Up in Smoke: The American Heart Association on Smokeless Tobacco

 

The American Heart Association published a policy statement in its journal Circulation, titled, “Impact of Smokeless Oral Nicotine Products on Cardiovascular Disease.” (here)  Below, I cite with permission excerpts from a review by Clive Bates, along with my comments.

The smokeless tobacco [ST] policy statement from the American Heart Association is too long to review in depth, but my main take outs are:

1. It’s a modest improvement on what came before and it has factually correct things in it, but it does not work as a basis for policymaking or risk communication.
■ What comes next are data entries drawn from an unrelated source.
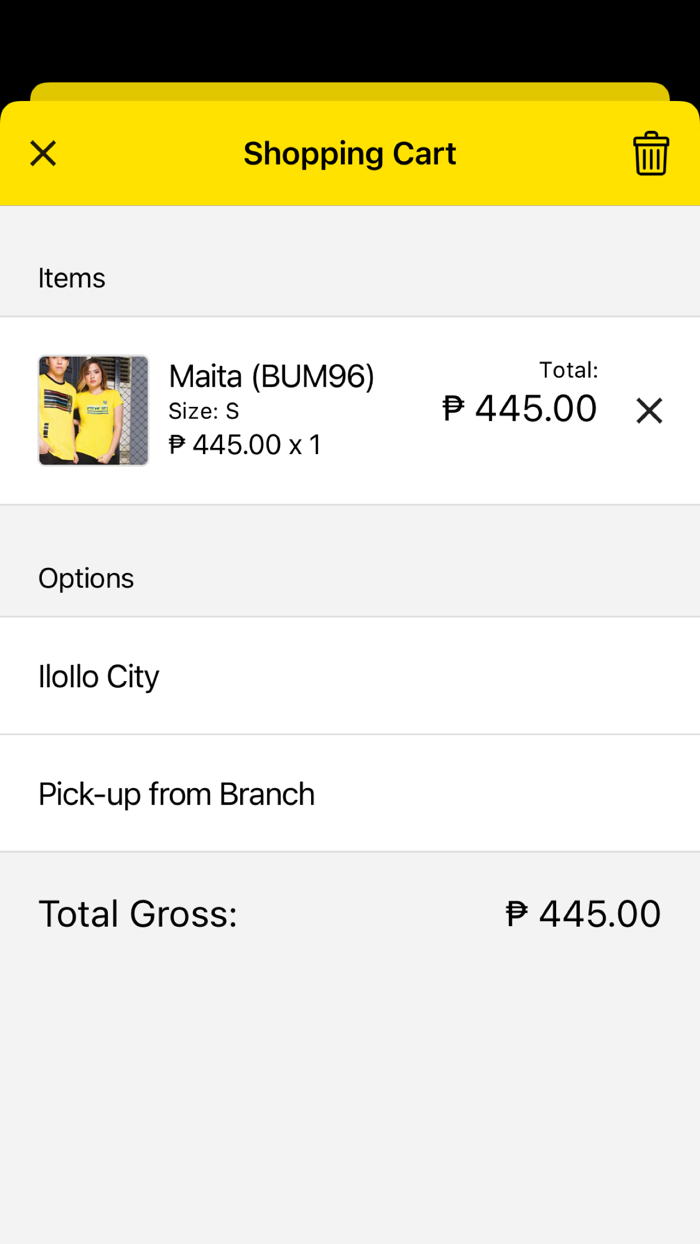Tap the Shopping Cart title
Viewport: 700px width, 1244px height.
coord(350,153)
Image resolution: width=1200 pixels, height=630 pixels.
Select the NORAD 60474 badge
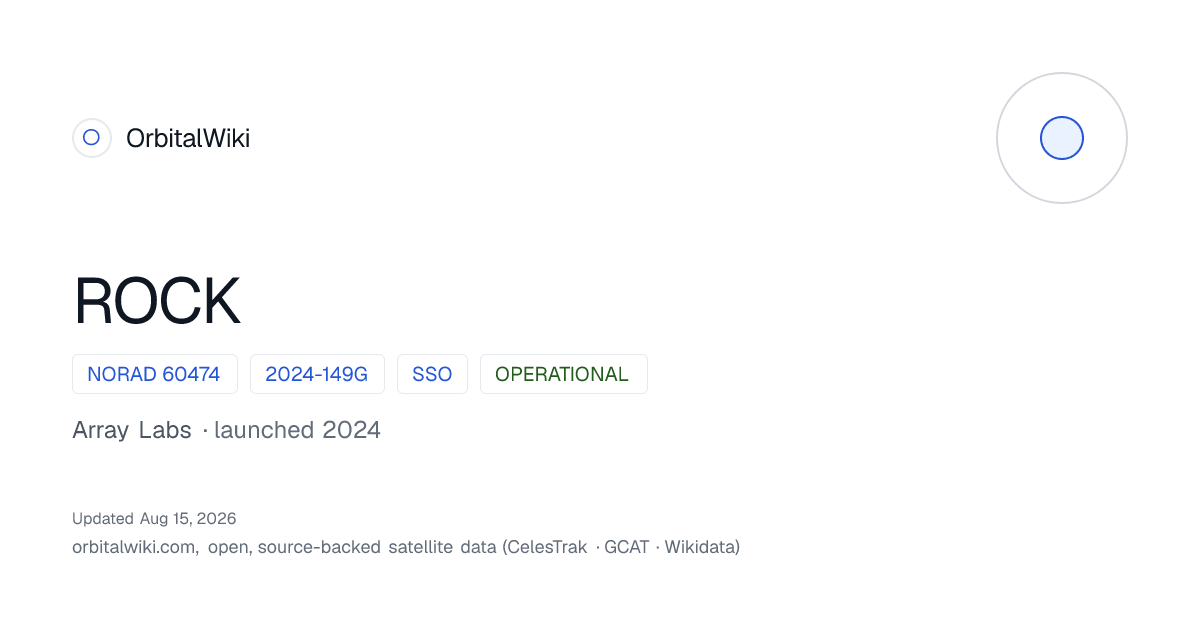[x=154, y=374]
Clive notes the biggest problem, the conclusion is preordained: “summarize implications of use for [the AHA’s] policy work toward ending tobacco and nicotine addiction in the United States.

So if your goal is a nicotine free society, no level of risk will ever be tolerable, and your search for harms (real, exaggerated or imaginary) will be driven by the need to support this conclusion.  We do not have this “elimination” philosophy with other common recreational drugs - caffeine, alcohol and cannabis, even though these are not risk-free.  We take the approach of managing risks to levels acceptable in society. AHA should also know by now that regulation and risk communication in this field is plagued by unintended consequences - adverse behaviour change (more smoking), illicit trade and risky workarounds - and these consequences can be more severely negative than the intended benefits.
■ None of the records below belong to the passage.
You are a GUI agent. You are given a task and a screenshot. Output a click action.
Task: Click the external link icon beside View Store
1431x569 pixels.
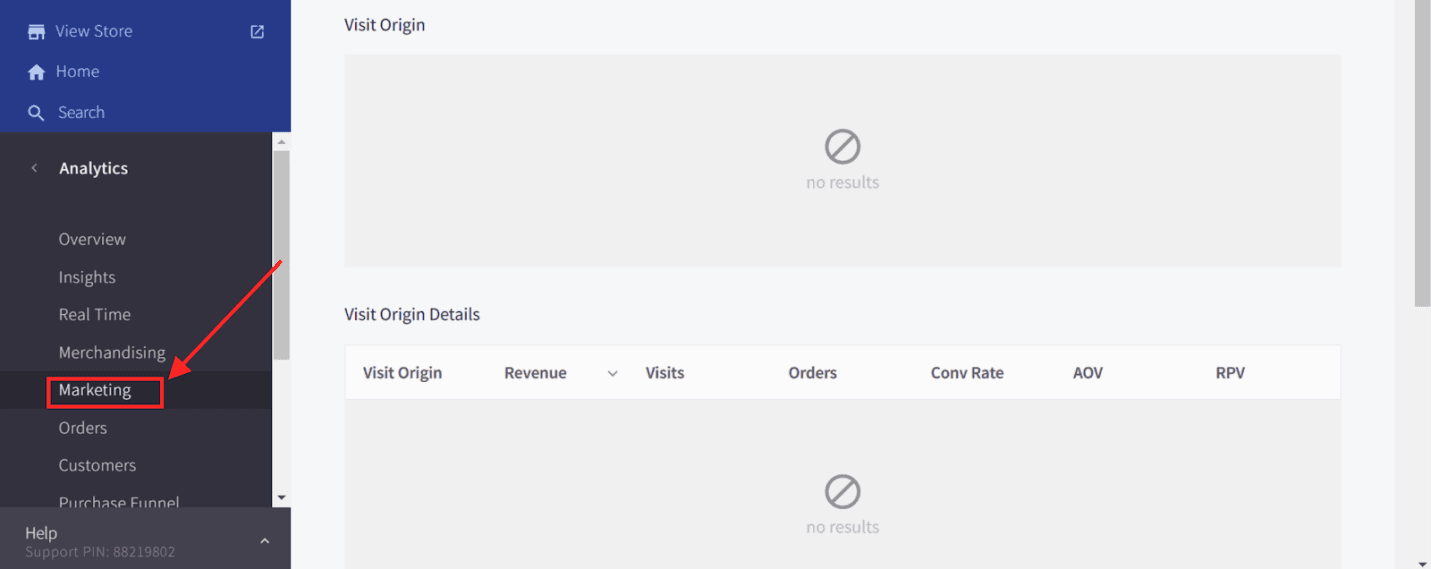[257, 32]
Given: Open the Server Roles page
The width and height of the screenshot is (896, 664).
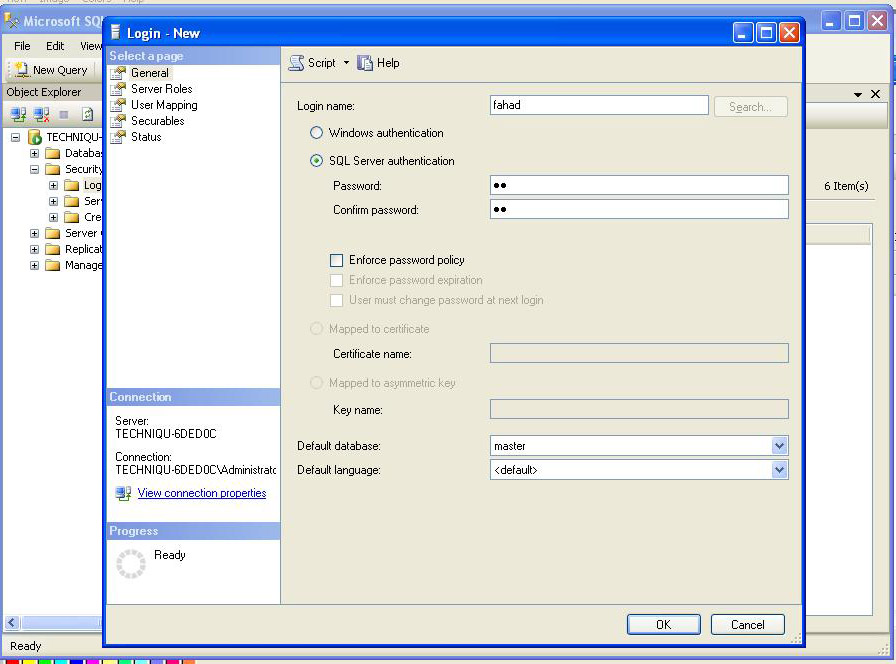Looking at the screenshot, I should pyautogui.click(x=159, y=88).

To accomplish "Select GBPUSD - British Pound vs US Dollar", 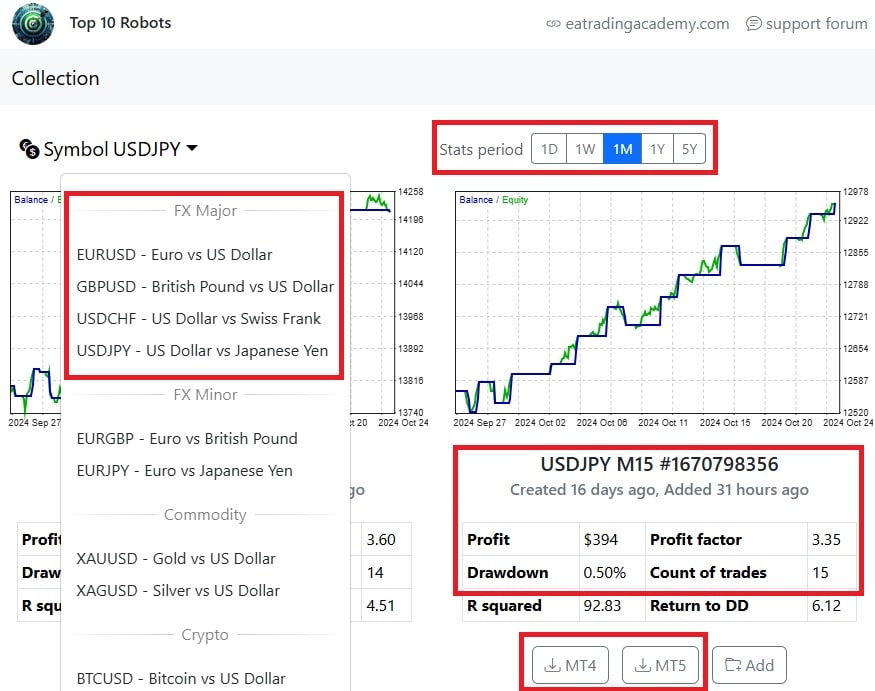I will click(205, 287).
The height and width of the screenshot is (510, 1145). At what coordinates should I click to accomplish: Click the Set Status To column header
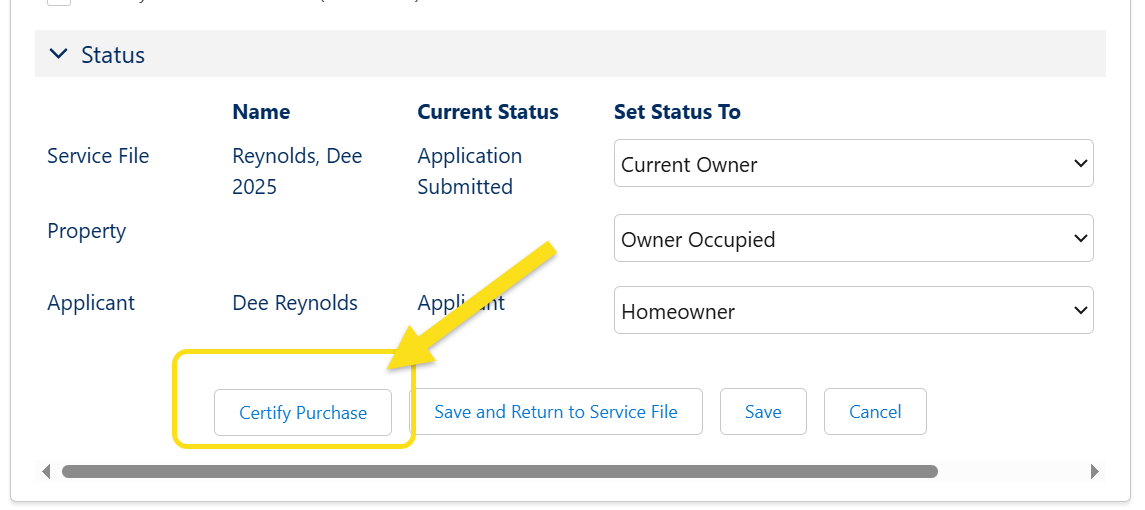coord(677,112)
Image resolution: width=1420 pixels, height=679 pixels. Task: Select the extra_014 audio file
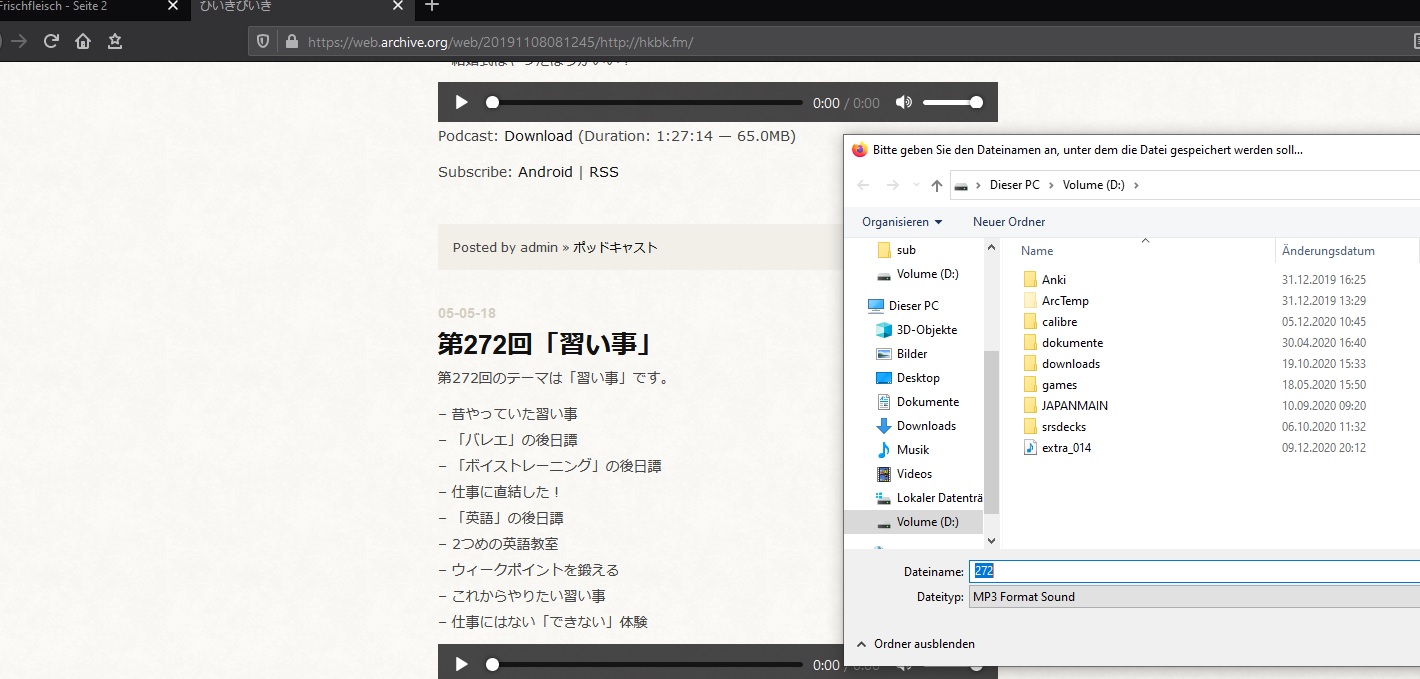1066,448
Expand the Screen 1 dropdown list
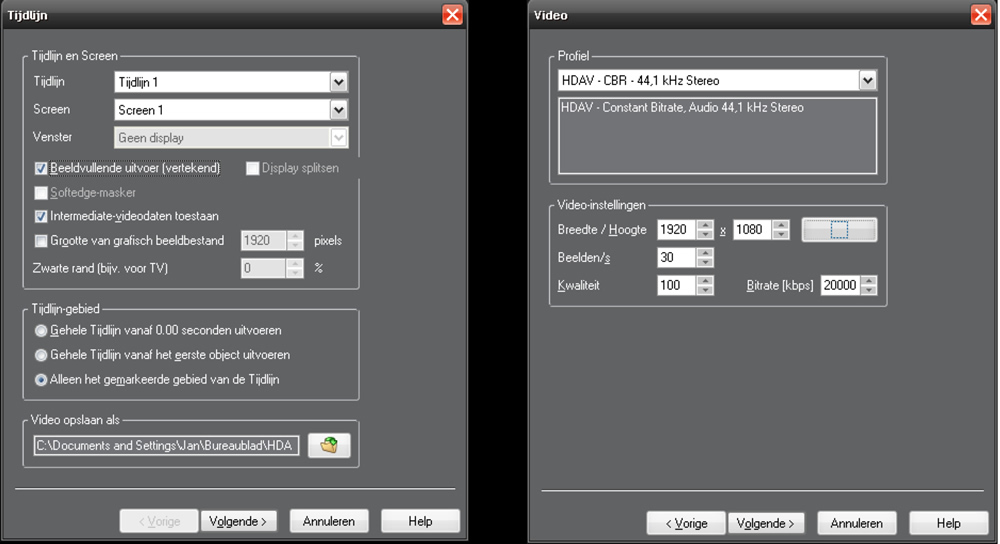 339,110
Let me be clear - I am not recommending tobacco or nicotine use to anyone… this is better understood as a phenomenon in society driven primarily by its perceived or real benefits to users - it makes people feel better and feel as though they function better. No space was available in the paper to discuss this important aspect of nicotine use - why people use it. The demand for nicotine is not going to disappear and the availability of nicotine in much safer forms than smoking removes nearly all of the main deterrent for nicotine use - extreme harmfulness over the long term of inhalation of smoke. I suspect there would be a very different attitude to ST if the public had not been confused by years of deceptive risk communications [only 13.4% think ST can be safer than cigarettes - HINTS 2017]. There are no upfront statements that address this risk miscommunication.

2. No clarity on the place of ST on the nicotine risk continuum.
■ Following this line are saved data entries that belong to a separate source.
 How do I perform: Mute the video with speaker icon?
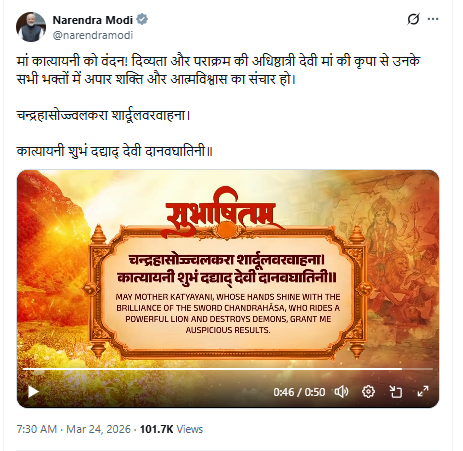pos(341,392)
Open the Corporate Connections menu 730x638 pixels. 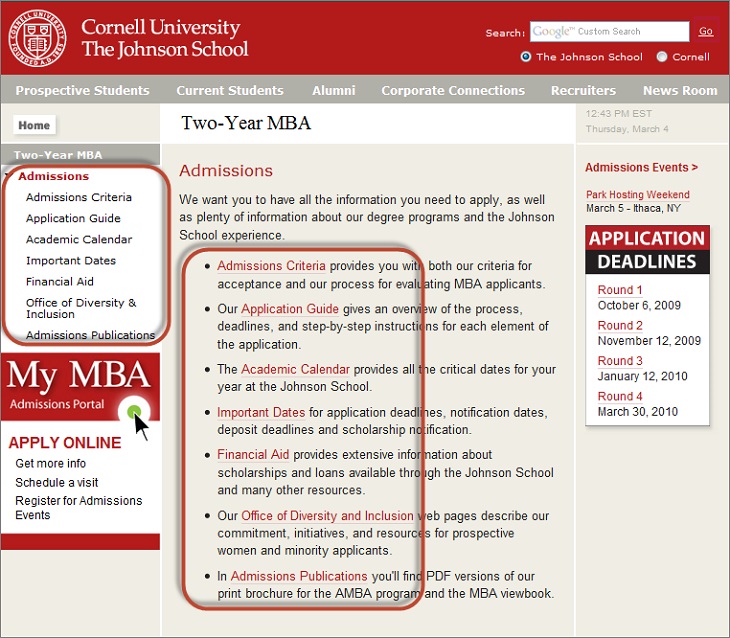(x=453, y=90)
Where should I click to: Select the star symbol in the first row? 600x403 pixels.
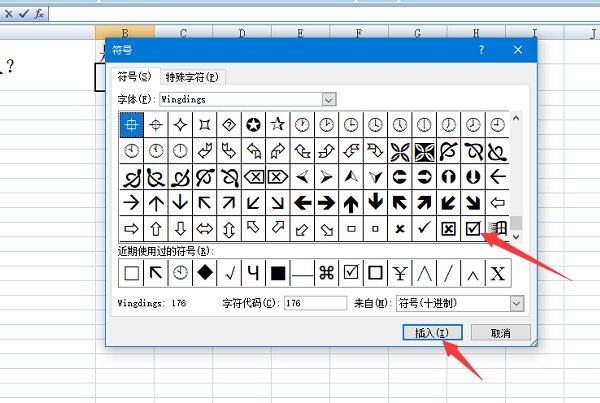277,125
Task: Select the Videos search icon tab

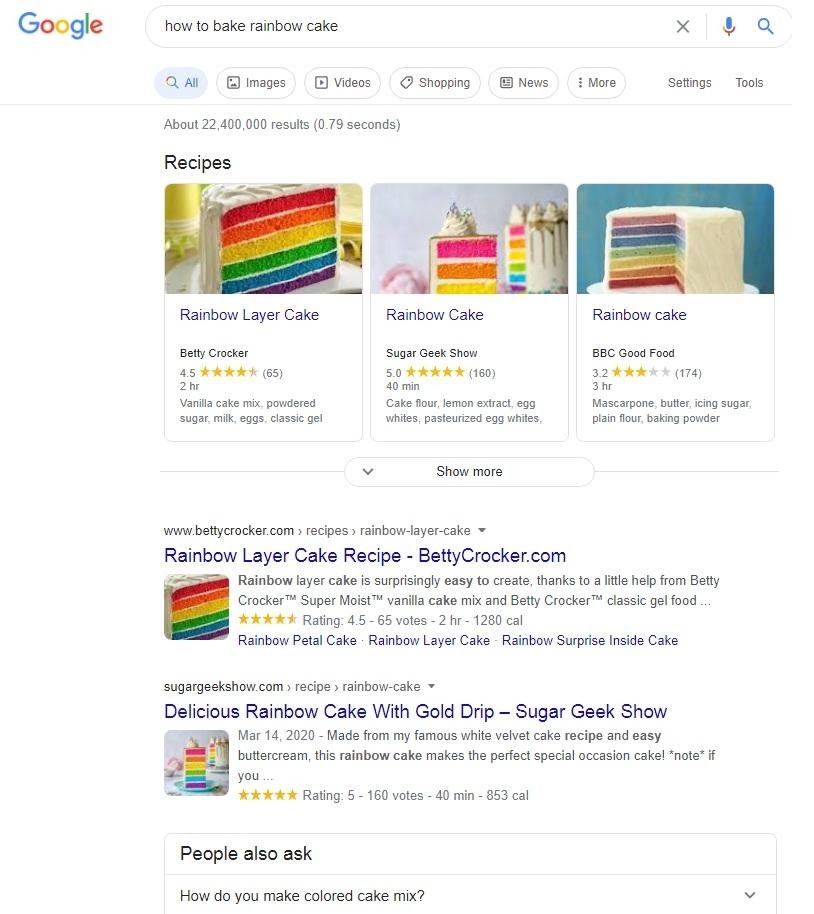Action: [x=320, y=83]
This is the only mention of ST in the AHA statement: “Although there are no safe tobacco products, a continuum of risk across tobacco and oral nicotine products exists, with the greatest risk associated with combustible products such as cigarettes and cigars.” 

Everyone agrees that there is no “safe” tobacco product, and that combustion and smoke produce the greatest risk, but it is unacceptable to ignore decades of evidence proving that ST is only about 2% as risky as smoking.

3. Nothing to correct huge false risk perceptions and more to add to them.

While many studies have found that ST use confers minimal to no increased risk for cardiovascular diseases, the AHA cherry-picked research that portrays ST badly and they ignored, or were ignorant of, those studies’ major flaws.  For example, the AHA cited a seriously defective 2014 Swedish study in Circulation showing increased deaths among snus users with heart attacks (here).  Using that study’s results, my colleague and I found that continuing snus users actually had a lower death rate than those who used neither snus nor cigarettes (here).  Our analysis was so persuasive that the journal published it for the record (here).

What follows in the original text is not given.